Form of pyramid scam based on franchising

Franchise fraud is defined by the United States Federal Bureau of Investigation as a pyramid scheme.

== Franchise fraud in U.S. federal law ==
The FBI website states:

"pyramid schemes — also referred to as franchise fraud or chain referral schemes — are marketing and investment frauds in which an individual is offered a distributorship or franchise to market a particular product. The real profit is earned, not by the sale of the product, but by the sale of new distributorships. Emphasis on selling franchises rather than the product eventually leads to a point where the supply of potential investors is exhausted and the pyramid collapses."

In the United States, franchising is regulated by a complex web of franchise rules and franchising regulations consisting of the Federal Trade Commission Franchise Rule, state laws, and industry guidelines.

The most recent version of the FTC Franchise Rule was in 2007, is printed in FR 2007a.
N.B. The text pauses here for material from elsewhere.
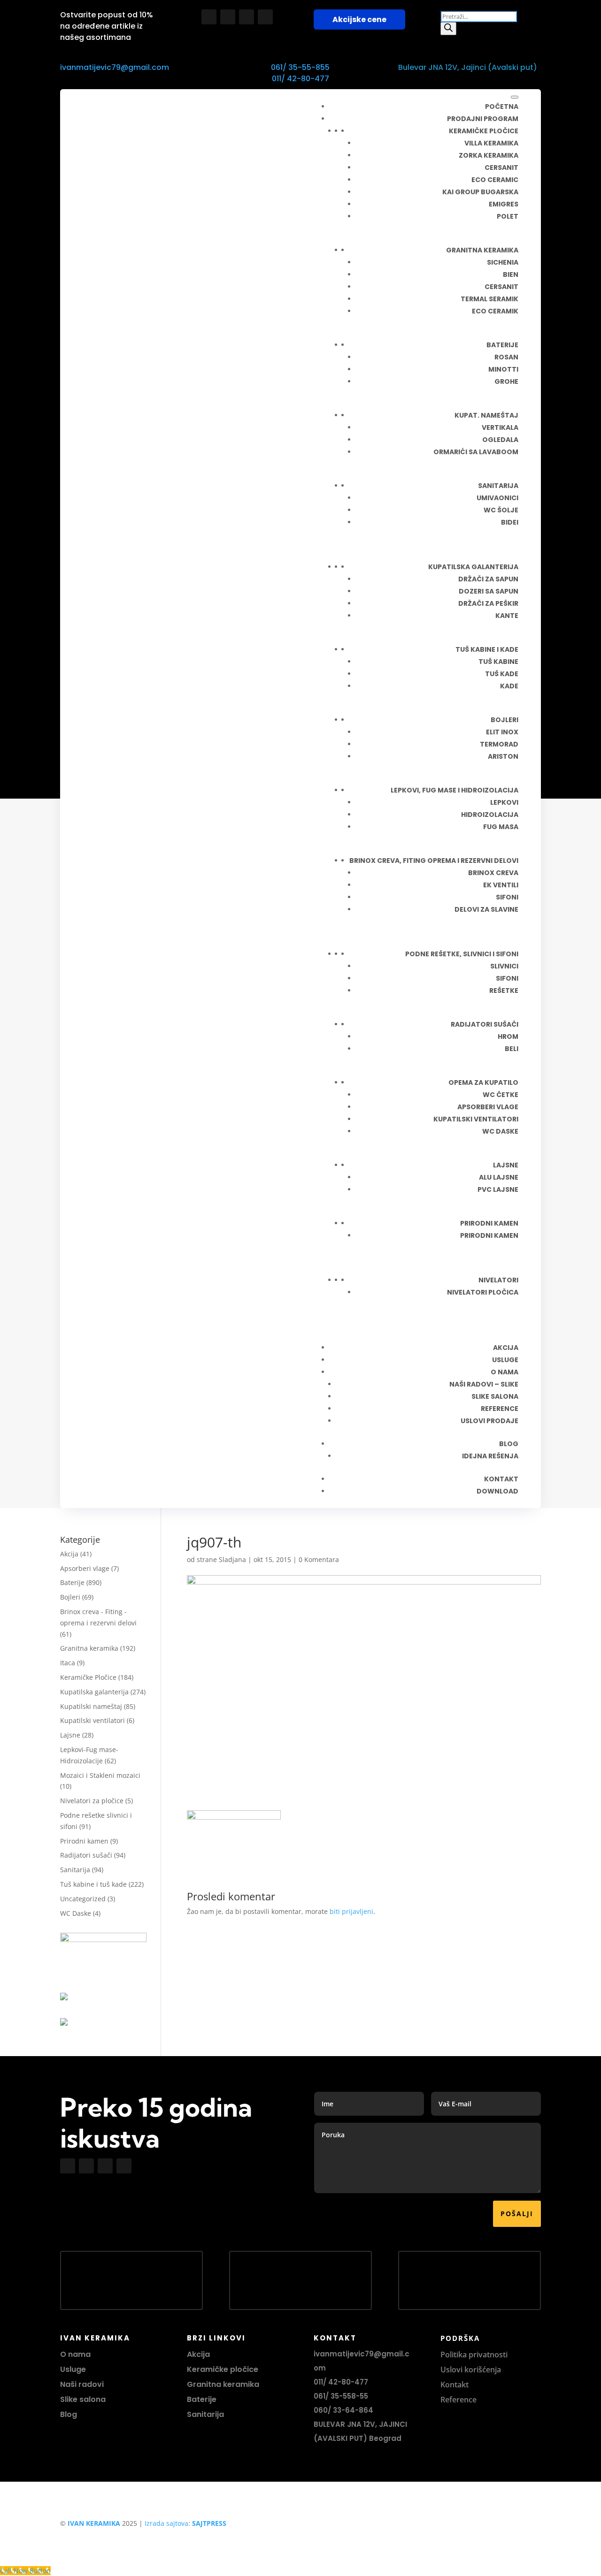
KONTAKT (501, 1479)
The FTC franchise rule specifies what information a franchisor must disclose to a prospective franchise business as a franchise opportunity in a document named the Franchise Disclosure Document (FDD).

=== Ponzi schemes ===
Similar to a pyramid scheme, a Ponzi scheme involves paying existing investors in a nonexistent enterprise with the funds from new investors thus creating the illusion of a "profit". One of the key differences between a Ponzi scheme and a pyramid scheme is that in a Ponzi scheme, investors are paid using the money from future investors. While in a pyramid scheme, the original schemer recruits other investors to recruit others (and so on) where new recruits pay the person who recruited them for the right to participate or perhaps sell a certain product.
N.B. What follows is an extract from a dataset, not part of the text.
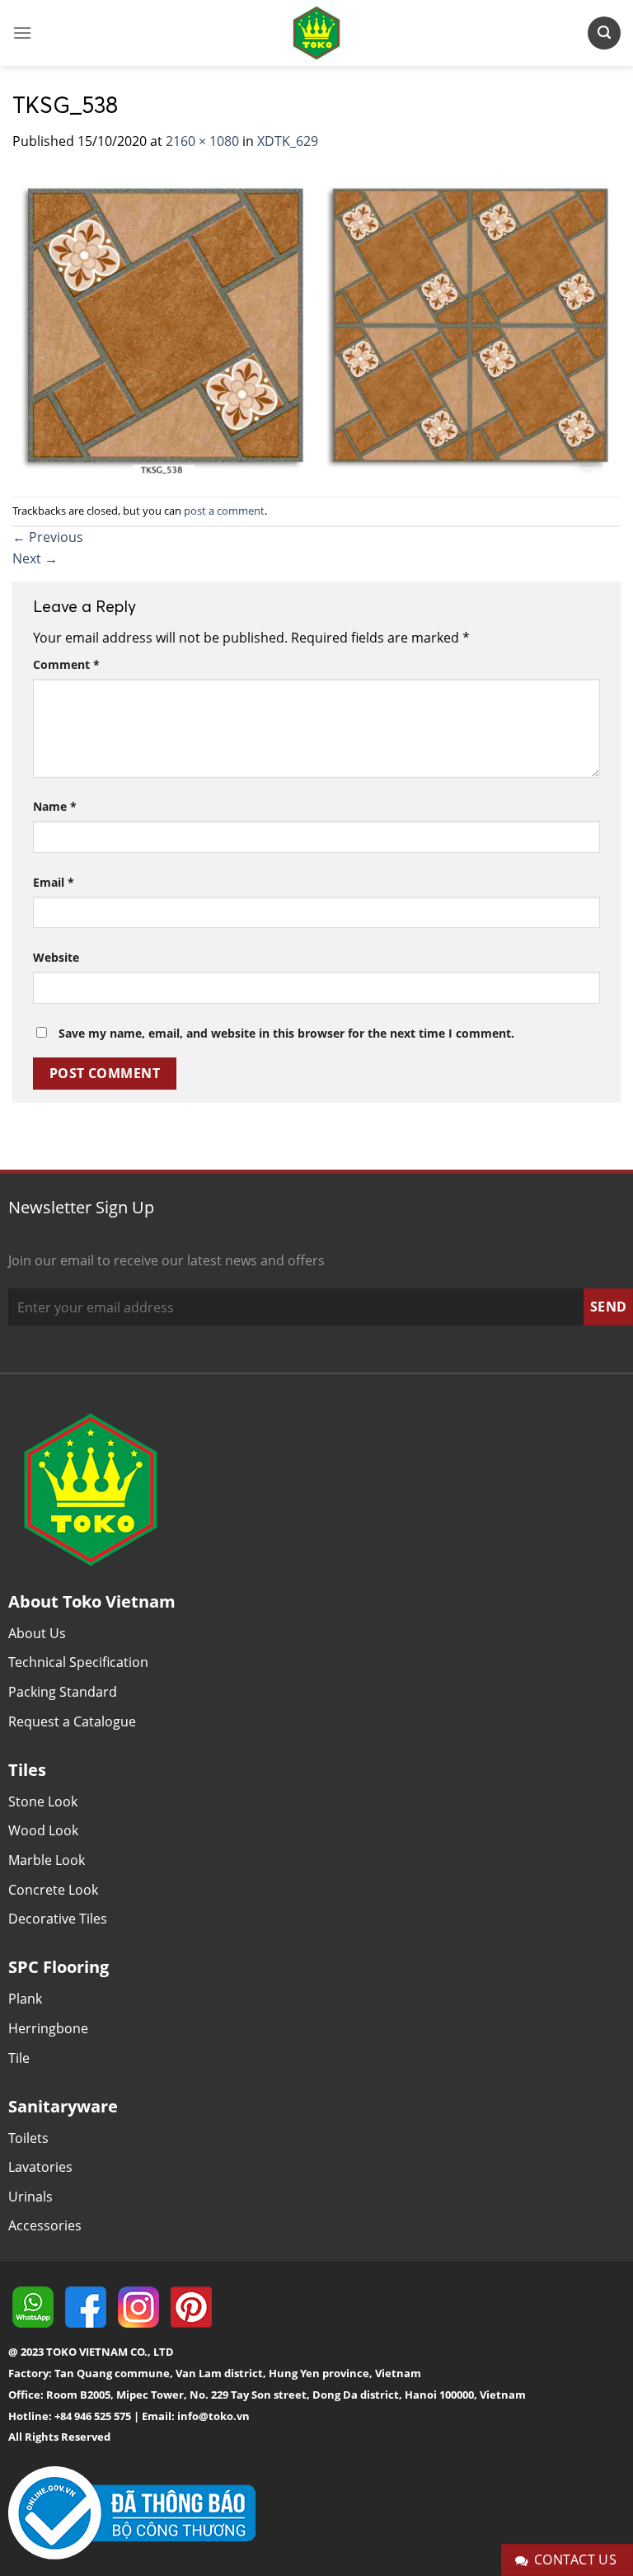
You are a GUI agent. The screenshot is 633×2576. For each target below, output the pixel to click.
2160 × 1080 (202, 141)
===Means of committing franchise fraud===

Franchisors that practice franchise fraud will attempt to pressure a franchisee leaving the franchise system to sign a non-disclosure agreement, confidentiality agreement or a gag order. The gag order allows franchise misrepresentation by preventing prospective new franchisees learning important details about the churning franchise. Unfortunately, the Federal Trade Commission Rule and the State Franchise Disclosure Documents that govern the sale of franchises appear to enable franchisors to withhold negative facts concerning the performance of the franchised business plan from new buyers of franchises and to disclaim that the franchisors have promised anything in the way of success and profits in the written disclosure document and the binding, and generally non-negotiated, franchise agreement. The sellers of franchised business plans, the franchisors, themselves, appear to have no obligation under current rules and regulations to disclose negative system UNIT performance statistics to new buyers of the franchised business plans who then unknowingly purchase franchises that have demonstrated low or no profitability and high failure rates of "founding" franchisees.

Under the FTC Rule and State Franchise Disclosure Documents, franchisors do not seem to be obligated to share system UNIT Performance Statistics with new buyers. Consequently, individuals interested in purchasing a franchise should diligently engage with both current and former franchisees to gain insights into the performance and operations of the franchise system. It is also important to recognize that, legally, current and ex-franchisees are not required to provide details about their businesses to potential franchisees.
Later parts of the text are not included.